___ Provided entries

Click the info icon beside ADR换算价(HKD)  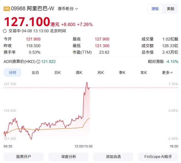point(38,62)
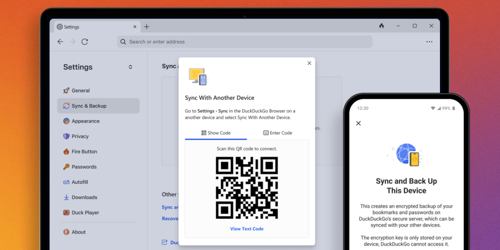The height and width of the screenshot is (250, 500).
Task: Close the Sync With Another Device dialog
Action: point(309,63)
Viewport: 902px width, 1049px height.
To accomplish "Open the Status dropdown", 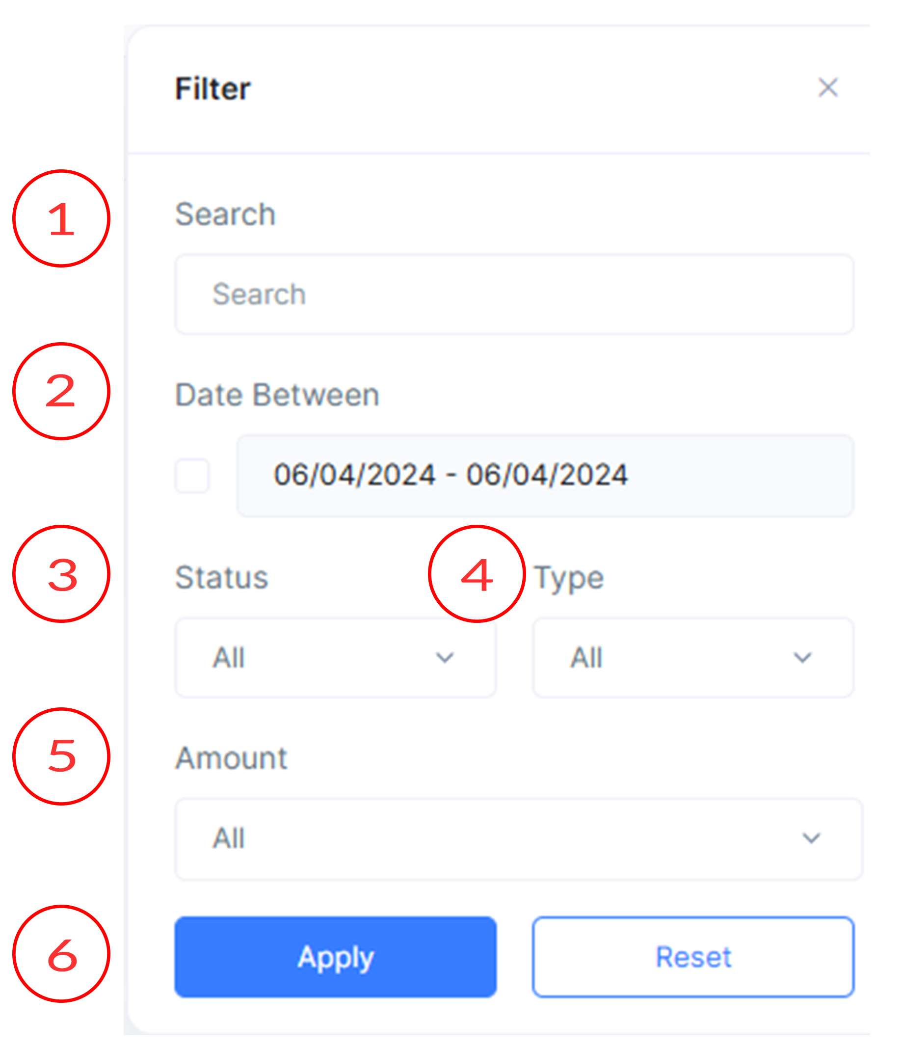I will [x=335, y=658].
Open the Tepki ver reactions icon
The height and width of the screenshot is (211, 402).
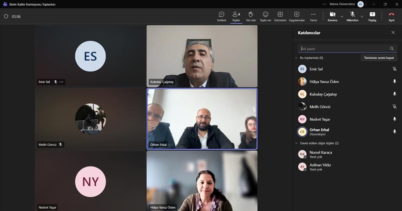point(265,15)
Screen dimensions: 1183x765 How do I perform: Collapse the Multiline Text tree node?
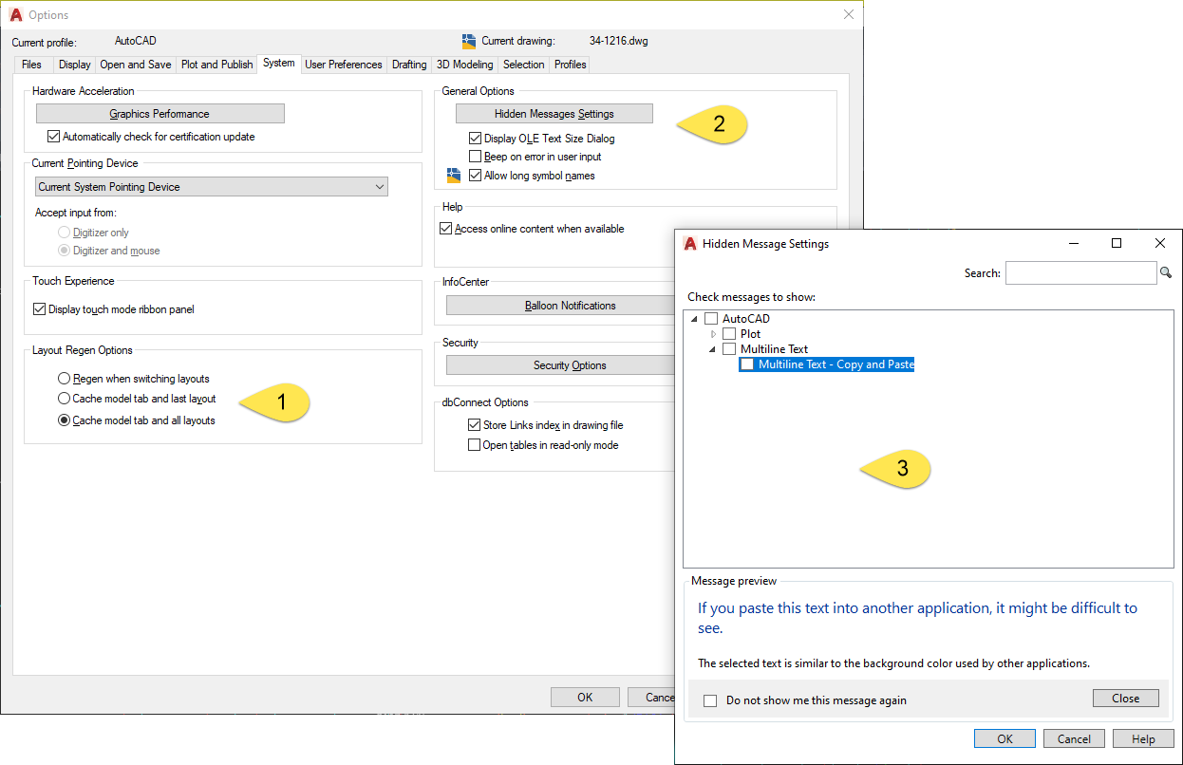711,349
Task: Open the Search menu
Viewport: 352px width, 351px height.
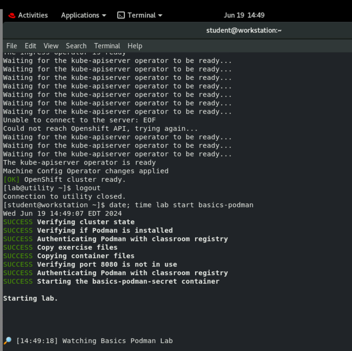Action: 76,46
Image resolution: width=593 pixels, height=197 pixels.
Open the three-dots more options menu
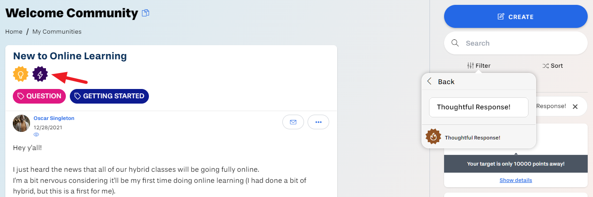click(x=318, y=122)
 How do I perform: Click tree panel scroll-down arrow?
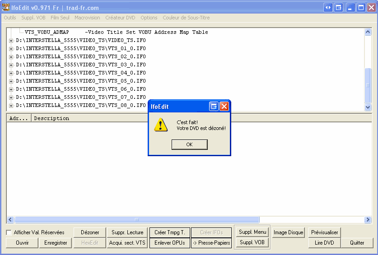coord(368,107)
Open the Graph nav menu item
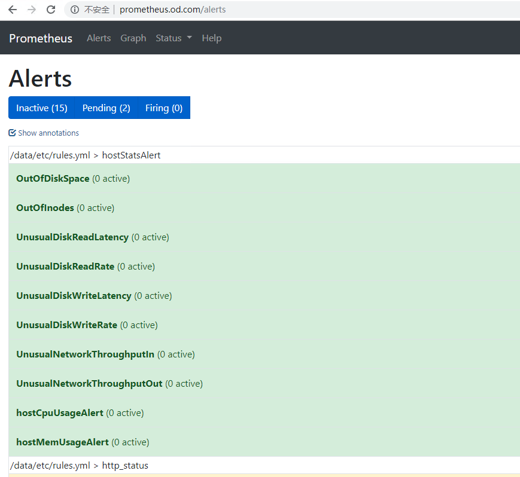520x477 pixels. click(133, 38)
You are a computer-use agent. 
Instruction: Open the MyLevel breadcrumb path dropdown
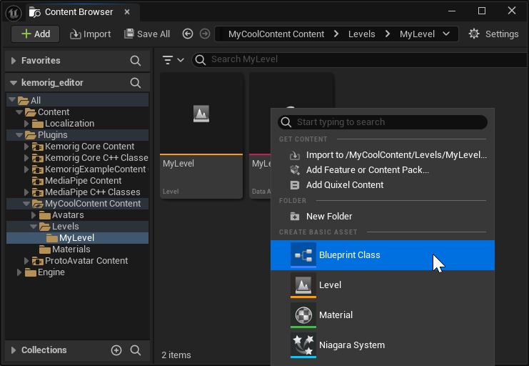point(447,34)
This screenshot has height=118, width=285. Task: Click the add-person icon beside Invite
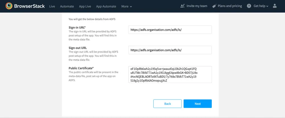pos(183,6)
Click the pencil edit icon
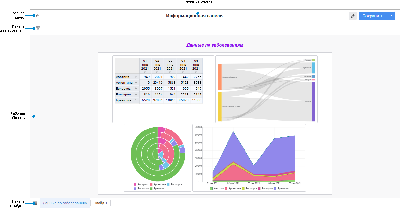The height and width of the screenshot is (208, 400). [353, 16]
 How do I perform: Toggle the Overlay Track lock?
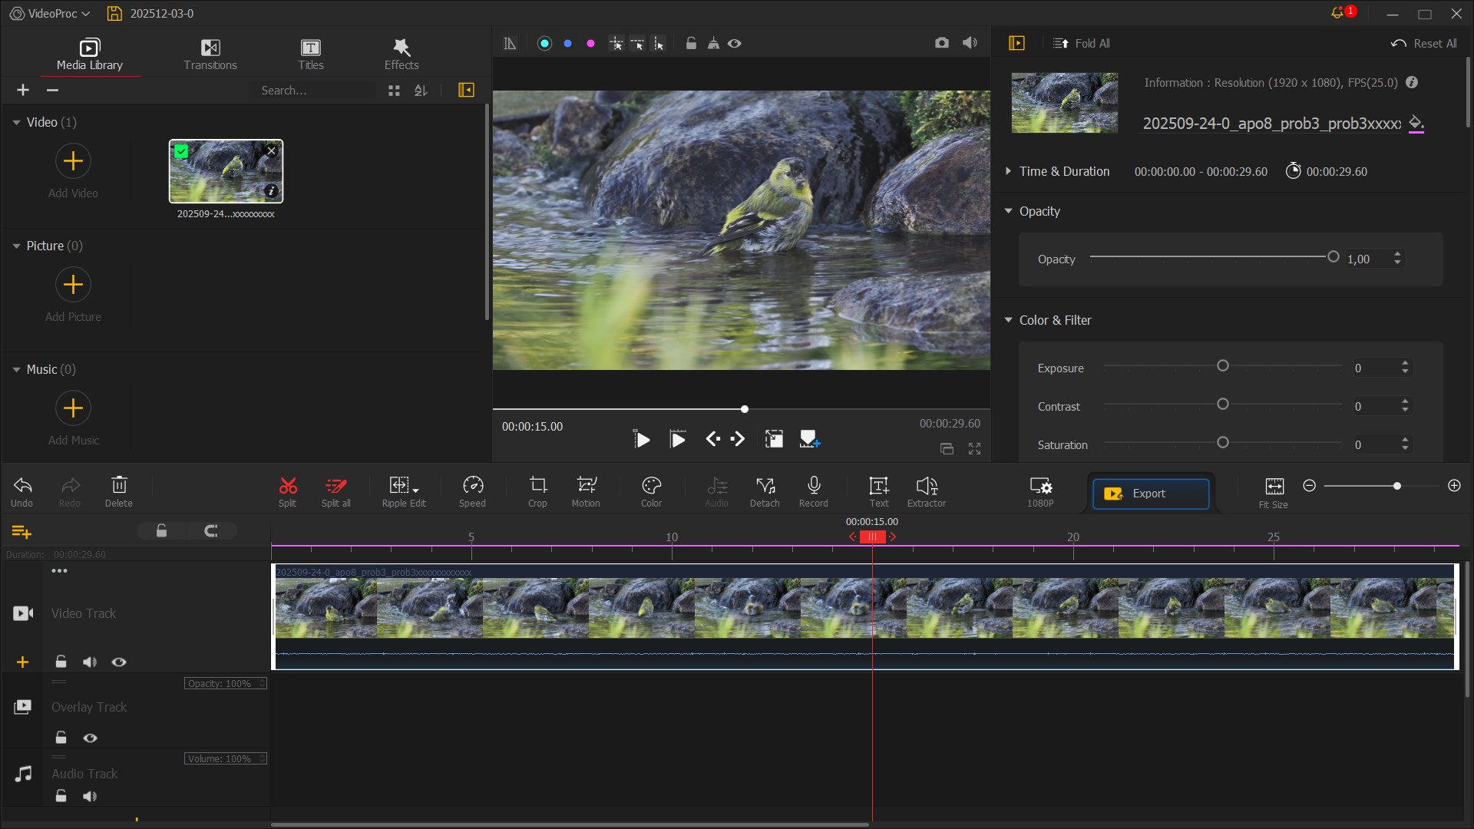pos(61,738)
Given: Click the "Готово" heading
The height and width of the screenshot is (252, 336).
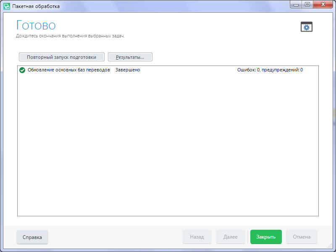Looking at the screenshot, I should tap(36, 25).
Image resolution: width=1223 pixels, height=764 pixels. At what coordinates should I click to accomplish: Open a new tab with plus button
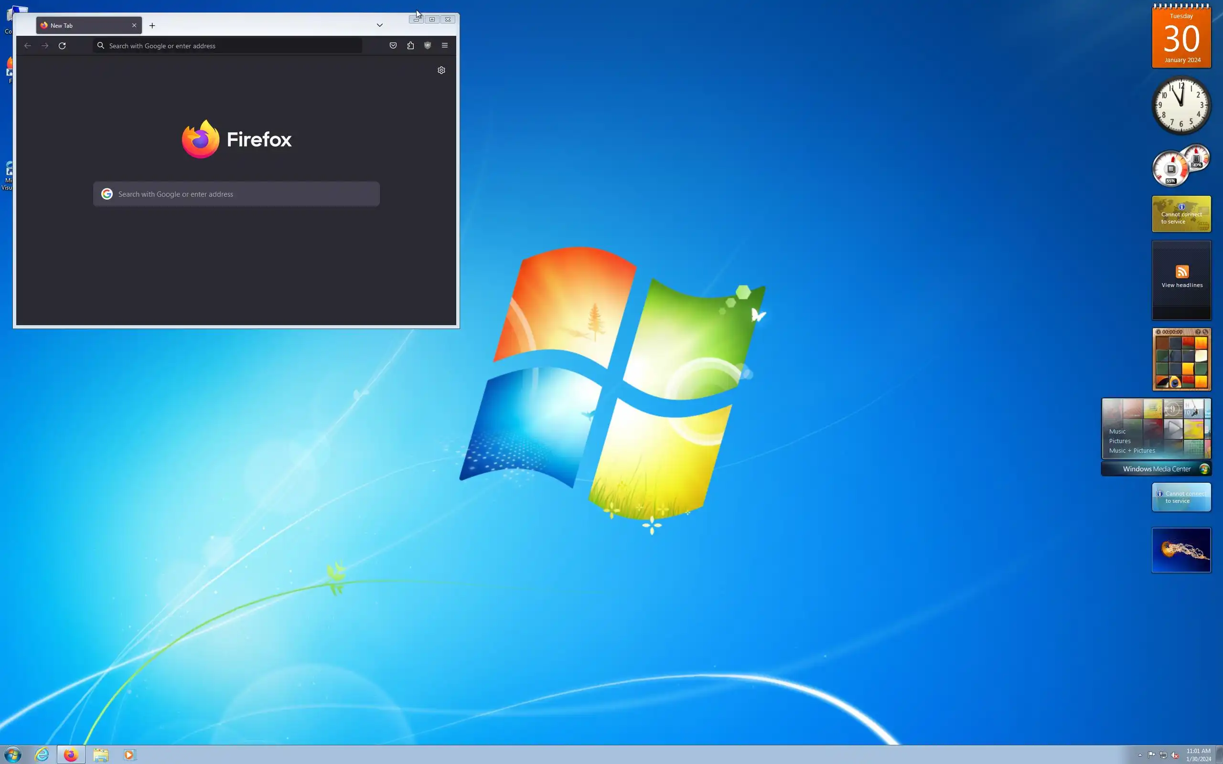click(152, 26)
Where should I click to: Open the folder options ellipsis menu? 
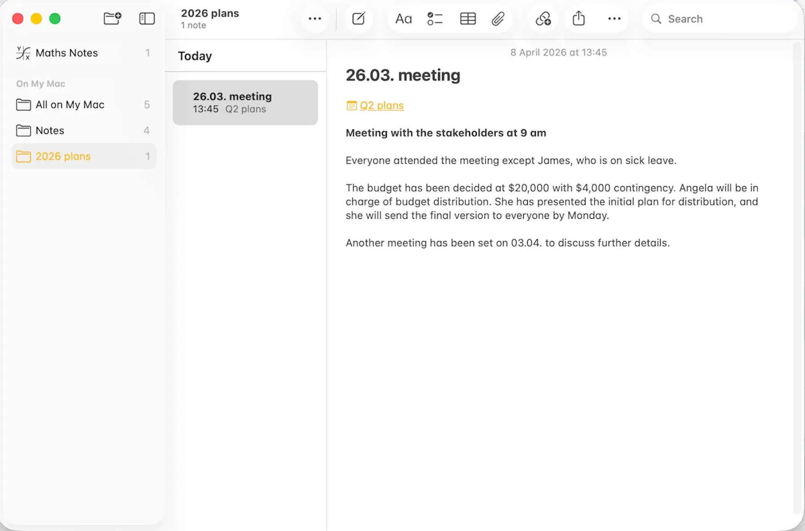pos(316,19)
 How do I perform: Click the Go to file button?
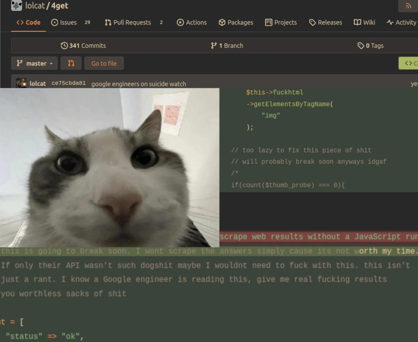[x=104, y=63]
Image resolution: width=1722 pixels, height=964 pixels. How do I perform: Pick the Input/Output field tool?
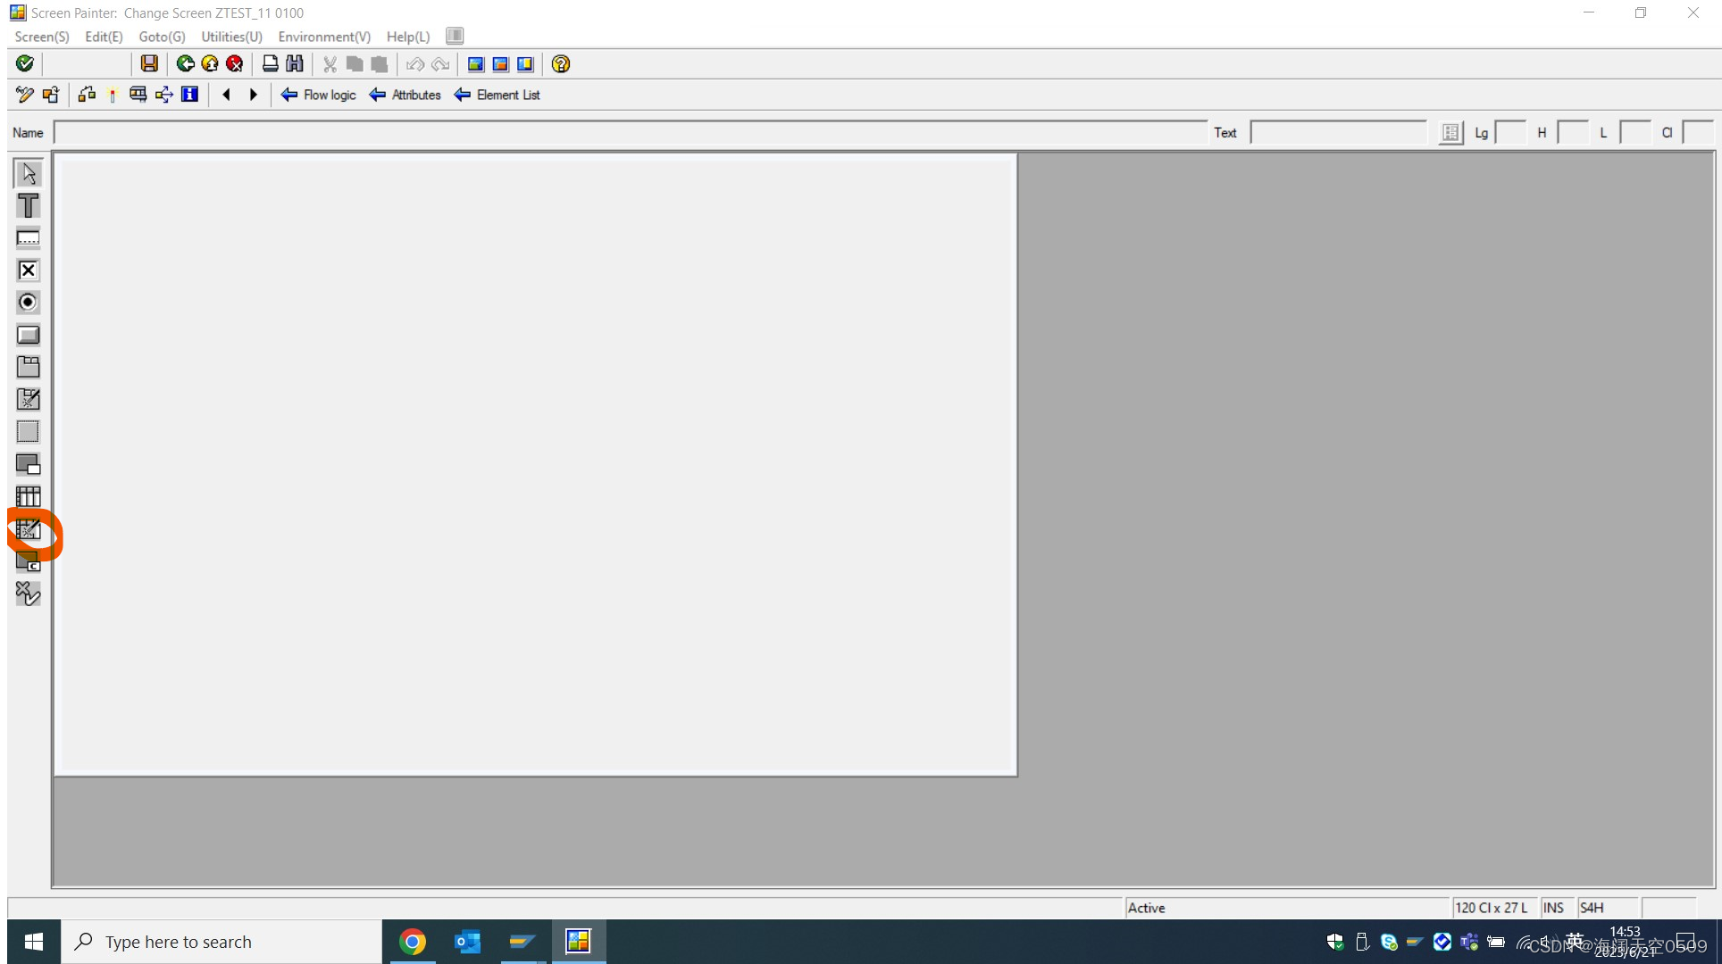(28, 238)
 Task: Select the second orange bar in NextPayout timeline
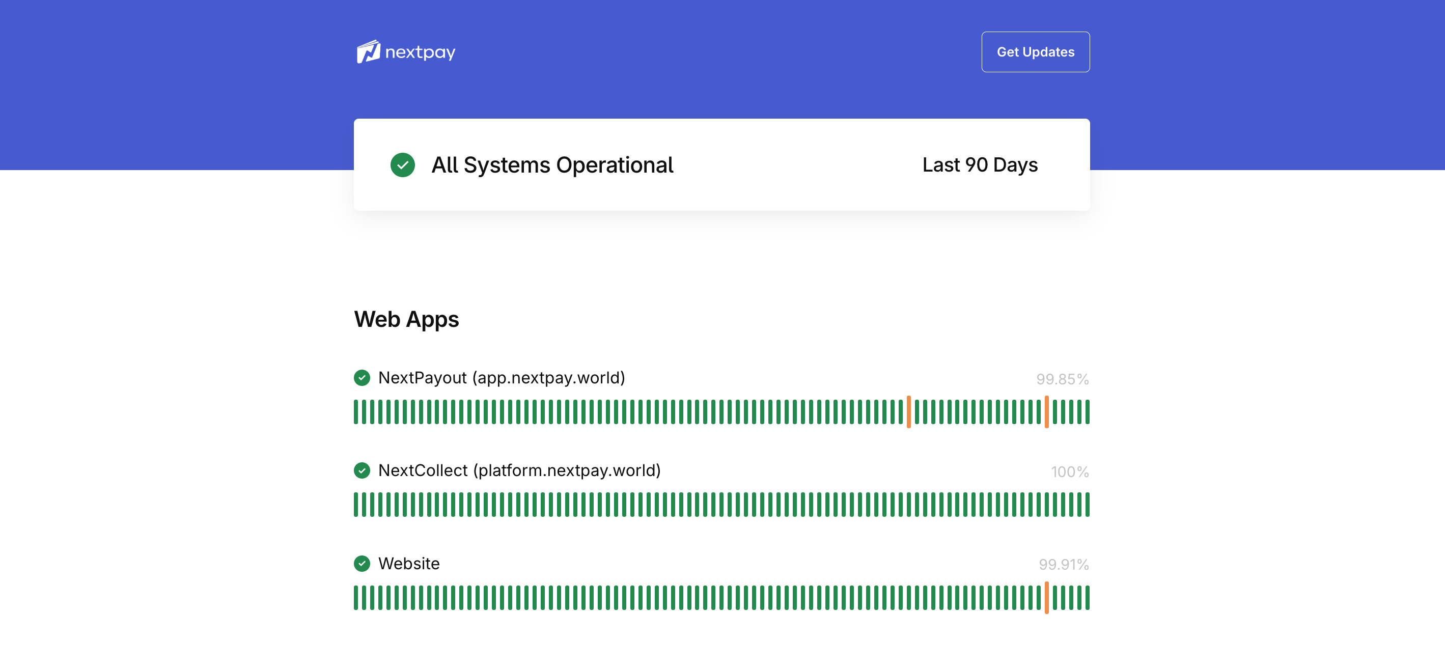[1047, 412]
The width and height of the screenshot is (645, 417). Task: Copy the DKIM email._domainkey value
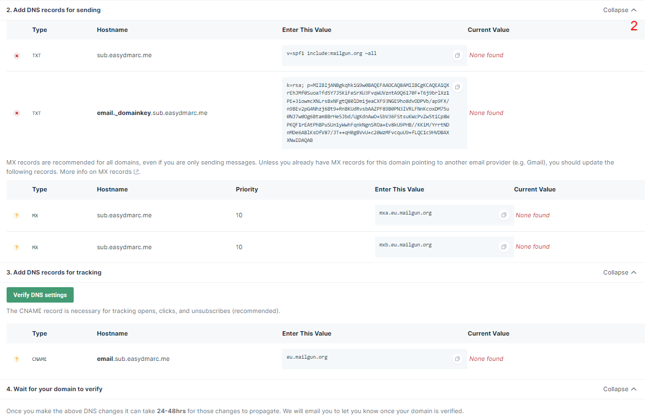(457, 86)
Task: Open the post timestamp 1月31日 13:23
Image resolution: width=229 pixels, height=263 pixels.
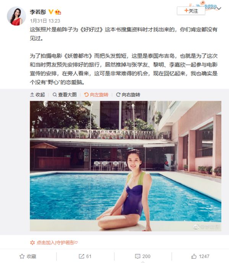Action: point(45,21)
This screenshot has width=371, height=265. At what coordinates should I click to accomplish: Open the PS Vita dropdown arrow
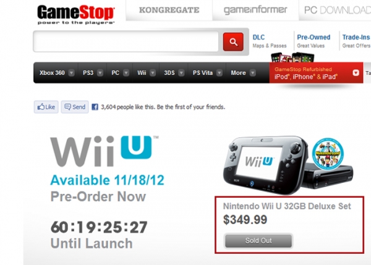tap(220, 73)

______

Instruction: Substitute "PlayStation Vita" for "PS Vita" in the listing, from the line holding "The width and" through the end of the listing, inclusive. Write out only those lines, otherwise unchanged, and leave the pictures out.

Complete response:
The width and height of the screenshot is (645, 417). Task: Copy the DKIM email._domainkey value
(457, 86)
Task: Open the post timestamp 1月31日 13:23
Image resolution: width=229 pixels, height=263 pixels.
Action: point(45,21)
This screenshot has width=371, height=265. At what coordinates should I click to accomplish: Open the PlayStation Vita dropdown arrow
tap(220, 73)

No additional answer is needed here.